Chapter 6 Summary: “A Promising Boy”

In Chapter 6, Buruma tells the story of Theo van Gogh’s assassin, Mohammed Bouyeri. Beginning with a brief recollection of the trial of Theo van Gogh, where Bouyeri stated that “he was obligated to ‘cut off the heads of all those who insult Allah’” (189) to show the extent of his radicalization, Buruma then attempts to trace the path to Bouyeri’s extremism by showing how a series of frustrations led an otherwise normal youth to a violent endgame.

A relatively liberal, weed-smoking youth, Bouyeri was seen as a “positive” (199), but after butting his head against the glass ceiling of advancement for immigrants in the Netherlands, he developed “an authority problem” (205)—both with the Dutch state and with his father, whom he viewed as having little to no control over his younger sister having a boyfriend. Eventually falling under the influence of Abou Khaled, “a radical Muslim preacher who had fled Assad’s secular dictatorship in Syria in 1995” (210), Bouyeri began the process of radicalization, which, along with sermons of Khaled’s, included scouring the internet for anything jihadist.

Spurred on by a feeling of disillusionment with life in the Netherlands, a belief in something greater than himself, and the desire to take control and authority over an otherwise weak existence, Bouyeri killed Theo van Gogh, an enemy of the Prophet, on November 2, 2004.

Chapter 6 Analysis

For Chapter 6, Buruma returns again to directly discussing the assassination of Theo van Gogh, this time by recounting the life and upbringing of his assassin, Mohammed Bouyeri.
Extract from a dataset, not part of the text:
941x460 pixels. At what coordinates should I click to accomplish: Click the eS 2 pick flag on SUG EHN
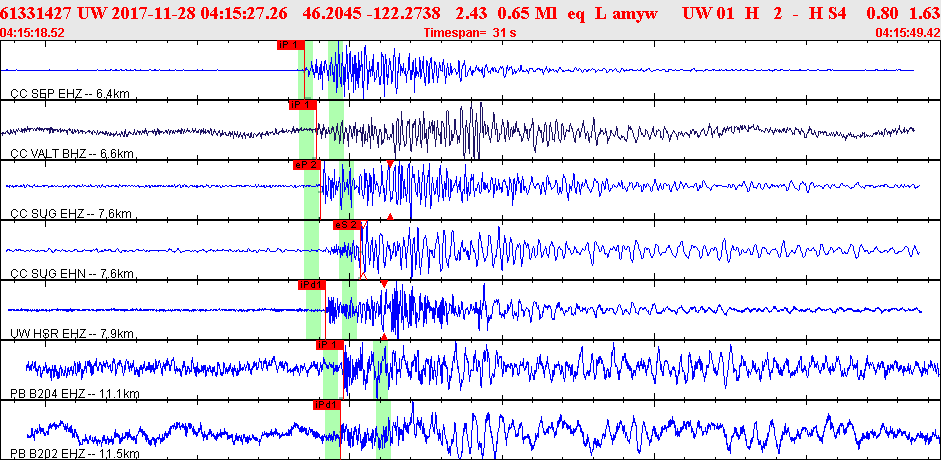tap(347, 225)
By this point, it should be clear to the reader how Buruma has attempted to show how similar upbringings and situations can lead to wildly different destinations in life. For example, Fortuyn, Hirsi Ali, and Bouyeri are all outsiders in their own ways, and all have been radicalized to a certain extent. However, the difference between them lies with the dogma they have chosen to follow and the way in which they have chosen to enact that dogma in real life. While Fortuyn and Hirsi Ali have chosen to let the culture war play out in the secular, academic world, Bouyeri believes that his battle is an eternal, supernatural one where true law reigns supreme over all others and must be defended. While his radicalism is no different from his counterparts, his cosmogony is. His is a literal matter of salvation and damnation, where for Hirsi Ali and Fortuyn, life and death are couched in metaphor.

Moreover, Chapter 6 is a continuation of the conversations had in Chapter 4. Bouyeri is very much another in a long line of people like Nora, who have good intentions and originally want to be included in Dutch society, but who feel as though the society does not want them. Again, the question of identity and the desire to belong to “something” plays a strong role in forming how one will interpret culture and religion. Violent people seek out violence and frustrated people seek a way to vent their frustrations. The texts they use to justify their actions are secondary.